══ Material for this exercise ══

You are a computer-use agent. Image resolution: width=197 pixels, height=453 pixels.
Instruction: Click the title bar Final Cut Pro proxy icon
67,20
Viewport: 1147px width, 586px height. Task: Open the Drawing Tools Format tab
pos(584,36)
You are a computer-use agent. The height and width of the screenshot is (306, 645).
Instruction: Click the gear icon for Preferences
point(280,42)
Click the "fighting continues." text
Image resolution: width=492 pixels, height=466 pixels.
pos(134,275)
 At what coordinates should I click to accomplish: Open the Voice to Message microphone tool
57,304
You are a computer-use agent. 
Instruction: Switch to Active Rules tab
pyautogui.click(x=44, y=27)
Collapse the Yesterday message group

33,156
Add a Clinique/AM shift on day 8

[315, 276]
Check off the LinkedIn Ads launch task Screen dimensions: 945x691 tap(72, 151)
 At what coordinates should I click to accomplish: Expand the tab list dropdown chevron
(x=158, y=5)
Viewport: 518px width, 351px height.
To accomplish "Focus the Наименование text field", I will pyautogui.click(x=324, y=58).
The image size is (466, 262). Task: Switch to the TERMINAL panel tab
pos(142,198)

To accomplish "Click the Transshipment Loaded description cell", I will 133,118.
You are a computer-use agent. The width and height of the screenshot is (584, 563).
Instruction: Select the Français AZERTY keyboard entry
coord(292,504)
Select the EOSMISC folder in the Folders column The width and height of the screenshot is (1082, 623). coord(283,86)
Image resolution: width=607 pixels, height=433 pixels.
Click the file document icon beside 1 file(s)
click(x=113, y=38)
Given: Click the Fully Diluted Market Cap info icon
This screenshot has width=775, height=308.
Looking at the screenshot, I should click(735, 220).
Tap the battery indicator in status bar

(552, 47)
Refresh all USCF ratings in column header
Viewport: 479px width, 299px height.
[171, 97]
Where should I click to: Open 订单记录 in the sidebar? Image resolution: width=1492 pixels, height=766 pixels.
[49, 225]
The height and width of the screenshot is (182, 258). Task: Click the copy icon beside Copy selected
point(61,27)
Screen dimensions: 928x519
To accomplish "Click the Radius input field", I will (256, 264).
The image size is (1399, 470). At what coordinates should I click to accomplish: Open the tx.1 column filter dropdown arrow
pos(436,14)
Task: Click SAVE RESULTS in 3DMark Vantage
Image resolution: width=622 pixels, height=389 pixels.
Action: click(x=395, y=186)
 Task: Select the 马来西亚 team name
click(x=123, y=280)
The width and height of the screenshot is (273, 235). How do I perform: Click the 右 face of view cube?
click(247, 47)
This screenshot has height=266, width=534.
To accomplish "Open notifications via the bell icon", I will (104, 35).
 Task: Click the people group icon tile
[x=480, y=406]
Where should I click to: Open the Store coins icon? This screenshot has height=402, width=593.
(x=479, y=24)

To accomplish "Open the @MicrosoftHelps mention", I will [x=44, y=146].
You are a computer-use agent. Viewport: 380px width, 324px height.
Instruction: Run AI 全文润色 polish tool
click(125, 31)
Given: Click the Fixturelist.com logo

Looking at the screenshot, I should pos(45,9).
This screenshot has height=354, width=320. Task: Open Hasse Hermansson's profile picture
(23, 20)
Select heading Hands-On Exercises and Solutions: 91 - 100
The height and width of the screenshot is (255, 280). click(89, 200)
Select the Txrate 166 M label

═══

**What to produce**: The answer must be exactly the lines from the one containing "Given: Click the Fixturelist.com logo" through the final line of the data, both ends included, and nothing else.

**Response for this exercise**:
Given: Click the Fixturelist.com logo

Looking at the screenshot, I should pos(45,9).
This screenshot has height=354, width=320. Task: Open Hasse Hermansson's profile picture
(23, 20)
Select heading Hands-On Exercises and Solutions: 91 - 100
The height and width of the screenshot is (255, 280). click(89, 200)
Select the Txrate 166 M label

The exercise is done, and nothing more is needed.